Does Content-Focused Teacher Professional Development Work?

Kirk Walters
,
Rui Yang

Federal and local governments continue to invest billions of dollars each year in professional development (PD) for teachers. Until recently, there has been little rigorous evidence to inform the design and delivery of these PD programs. Nevertheless, there has been growing consensus that deepening teachers’ content knowledge is an essential component of effective PD in both reading and mathematics.

Three recent random assignment studies from the Institute of Education Sciences evaluated teacher PD programs in different grades in reading and mathematics. The PD examined in the three studies emphasized building teachers’ content knowledge and their knowledge about content-specific pedagogy. The PD, which was based mostly on commercially available programs, combined summer institutes with periodic teacher meetings and coaching during the school year.

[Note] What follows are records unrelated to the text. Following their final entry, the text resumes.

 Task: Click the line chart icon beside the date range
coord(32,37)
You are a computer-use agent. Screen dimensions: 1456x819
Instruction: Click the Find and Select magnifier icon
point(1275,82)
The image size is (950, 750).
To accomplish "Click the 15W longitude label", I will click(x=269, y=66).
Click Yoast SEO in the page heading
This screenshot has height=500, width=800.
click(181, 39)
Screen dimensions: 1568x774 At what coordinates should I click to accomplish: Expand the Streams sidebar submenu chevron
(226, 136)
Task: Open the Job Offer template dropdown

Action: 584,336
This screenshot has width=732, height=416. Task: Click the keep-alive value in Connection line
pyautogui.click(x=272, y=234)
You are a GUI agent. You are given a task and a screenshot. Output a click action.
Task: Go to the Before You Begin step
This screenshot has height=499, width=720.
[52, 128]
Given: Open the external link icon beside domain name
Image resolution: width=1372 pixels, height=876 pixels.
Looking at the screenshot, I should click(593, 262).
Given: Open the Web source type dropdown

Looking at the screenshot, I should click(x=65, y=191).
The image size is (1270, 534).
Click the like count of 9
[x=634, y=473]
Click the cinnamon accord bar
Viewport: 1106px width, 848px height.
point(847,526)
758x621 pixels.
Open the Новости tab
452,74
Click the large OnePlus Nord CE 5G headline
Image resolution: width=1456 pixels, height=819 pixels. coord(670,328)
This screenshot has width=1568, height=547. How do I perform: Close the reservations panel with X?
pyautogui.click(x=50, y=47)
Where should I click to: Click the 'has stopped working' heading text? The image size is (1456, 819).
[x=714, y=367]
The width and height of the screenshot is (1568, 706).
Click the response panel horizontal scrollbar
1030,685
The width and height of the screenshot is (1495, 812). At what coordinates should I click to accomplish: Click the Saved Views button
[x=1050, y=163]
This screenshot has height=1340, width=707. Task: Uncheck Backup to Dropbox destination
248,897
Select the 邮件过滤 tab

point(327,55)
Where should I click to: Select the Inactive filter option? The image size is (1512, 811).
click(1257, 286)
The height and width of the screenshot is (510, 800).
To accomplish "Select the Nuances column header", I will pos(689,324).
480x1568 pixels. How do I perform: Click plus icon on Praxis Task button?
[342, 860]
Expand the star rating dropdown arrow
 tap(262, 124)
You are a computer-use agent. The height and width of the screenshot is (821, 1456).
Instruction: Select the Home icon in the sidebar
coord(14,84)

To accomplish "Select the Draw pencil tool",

Each program was substantially more intensive than the typical PD offered to teachers in study districts. All three studies examined the impact of the PD programs on teachers’ content knowledge and instructional practice, as well as their students’ achievement.
 

Key Findings

Key findings from the three studies:

  • Intensive, content-focused PD improved teachers’ knowledge and some aspects of their practice. The studies provide evidence that PD programs focused on improving teachers’ content knowledge and their knowledge about content-specific pedagogy can produce significant gains in teachers’ knowledge by the end of the year in which the PD program is implemented. The studies also provide evidence that a one-year PD program can improve some aspects of instructional practice. 
  • Improving teachers’ knowledge or practice did not translate into improvements in student achievement. None of the three studies showed a positive effect on student achievement at the end of the year that the PD was implemented, as measured by accountability tests or tests constructed specifically for the studies. The studies found that most of the measured aspects of teachers’ knowledge and practice were not associated with student achievement. The few that were had, at best, modest associations.